Richard Prince

Without Shields

Today I came across an article about a naked photo of Brooke Shields, taken when she was 13 years old:

"The original – authorised by Shields's mother for $450 – had been taken by a commercial photographer, Gary Gross, for the Playboy publication Sugar 'n' Spice in 1976. Shields later attempted, unsuccessfully, to suppress the picture."

The artist Richard Prince photographed the image and it was chosen to be included in the Tate Modern's recent exhibition on pop art. The image has been challenged as obscene by the London police (and has now been taken down by the Tate curators), and it has provoked lots of discussion on our current notions of obscenity (interestingly, the image has been publicly displayed without controversy in the past). Only the top portion of the image was printed in the press, of course, but I find the fragment disturbing enough. It's like a sexualized pageant picture, taken inside a sleazy motel. The naked body, unseen in this cropped version of the photo, seems superfluous.

One aspect of the story that fascinates me though (beyond the obscenity/censorship issues) is the lack of Shields' consent in the display of the image - not from a legal point of view, but from an artistic point of view. Forget the fact that her mother consented to such a perverse image being taken of her daughter for a Playboy publication. What goes through the mind of Richard Prince when he chooses to perpetuate the photo's display, knowing that the exploited child, now grown, does not want the image exhibited? What if a rape had been photographed as part of the commission of the crime - would those images be fair artistic game? Even if they could be legally, should they be? Would it matter whether or not the raped woman consented to the artistic use of the images? Should it matter? The images of the people jumping to their deaths from the World Trade Center towers of 9/11 have generally not been published. Jonathon Safran Foer included a similar image in his book "Extremely Loud and Incredibly Close", but he took pains to note that although the image was based on a real photograph,the image published for the book had been digitally created. No victims were exploited for artistic purposes.

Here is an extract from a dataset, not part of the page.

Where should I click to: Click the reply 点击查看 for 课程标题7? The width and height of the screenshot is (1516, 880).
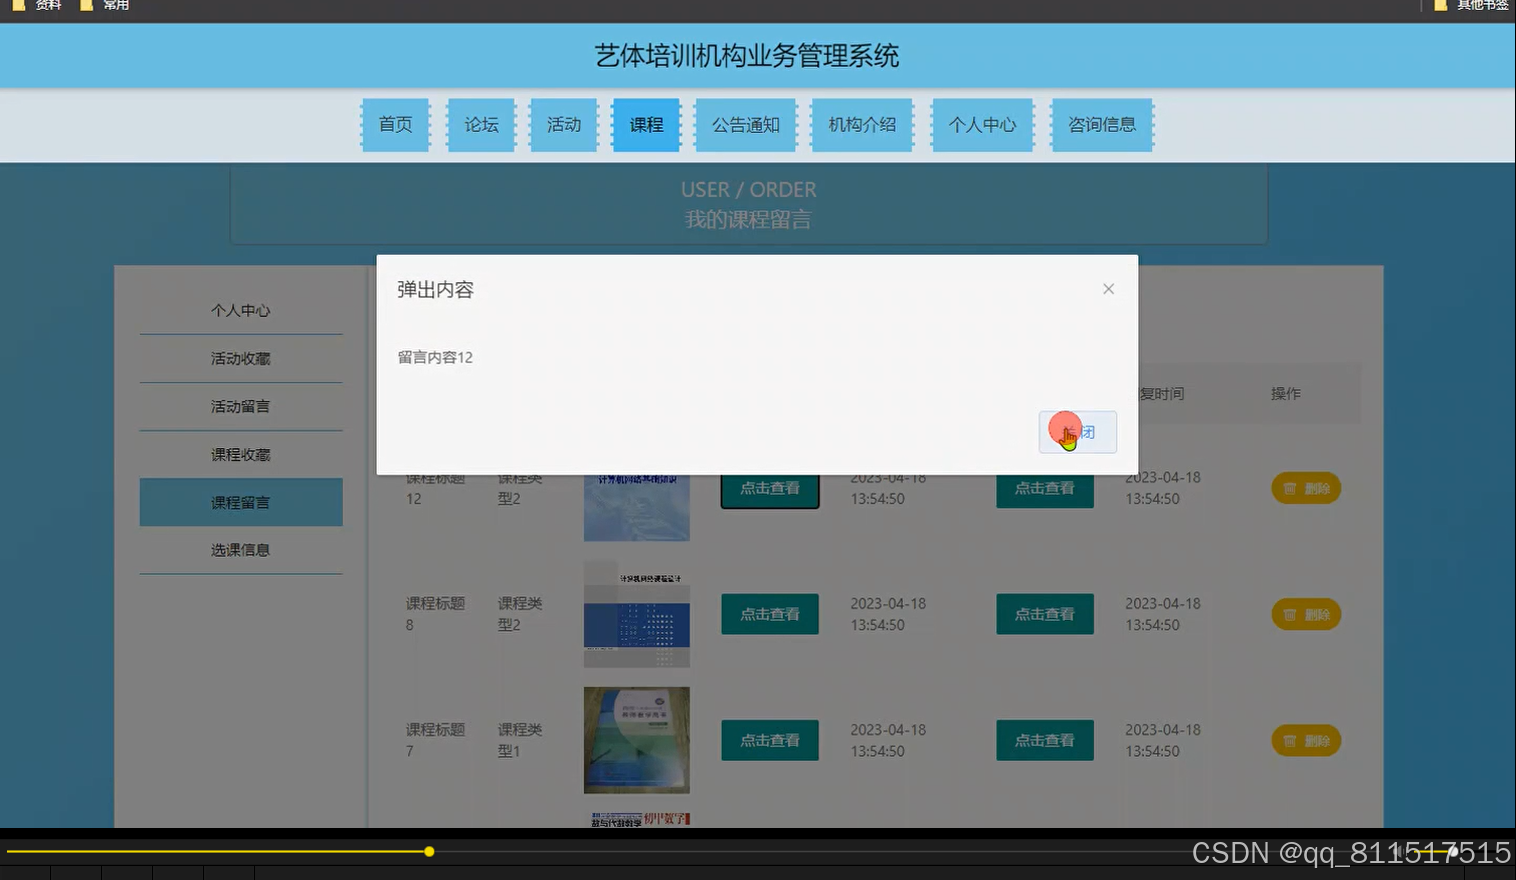point(1044,740)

I think of all the images that circulate on the Internet now - millions of personal, intimate, embarrassing, startling, revealing, horrifying images. For artists, it is a treasure trove, a little shop of horrors. But the more artists work from images, avoiding the confrontation or relationship with the people who inhabit those images, what is lost in the artistic translation? Or worse, do artists become participants in the process of dehumanization that so many of us are trying to overcome?

In my artist talk at Daimler Financial recently, I brought in the two paintings of Elizabeth Taylor that I had just completed. One participant asked me, "What do you think Elizabeth Taylor would think of these paintings if she were to see them?" The implication was that she may be offended or horrified by the disfiguring distortions I had imposed on her image. And while I admit I had not thought of the issue before (due to the obvious unlikelihood of the event), without hesitation I acknowledged that her opinion would in fact matter to me. I would want her to see that I was not trying to caricature her in any way, but rather seeking to find an expression of a deeper humanity lost in the artificial glamour of the original photograph. I would hope she would like it.

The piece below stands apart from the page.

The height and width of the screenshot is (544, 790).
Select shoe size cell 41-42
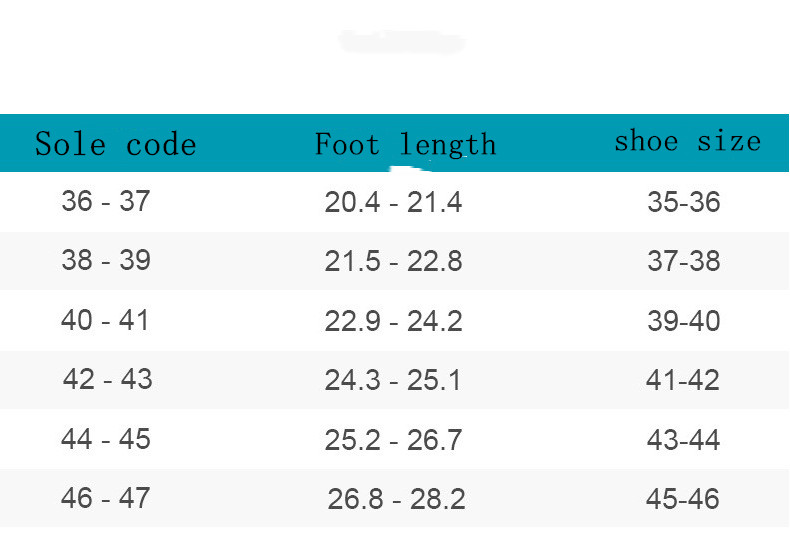click(684, 381)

I know that sentiment is generally seen as anathema to the conventional artistic credo of "don't give a fuck" - but I'm not convinced of its universal value. I am certainly not advocating any attempt to please anyone in an artistically castrating kind of way, but there has to be some validity, if not value, in respecting the humanity of the person behind the image. There is obvious artistic value to exposing the ravages of our cultural psyche in images such as Richard Prince's photograph, but these images do not only function as mirrors of our culture. For those trapped within the image, they are mirrors of individual souls, exposed, vulnerable, for all to see.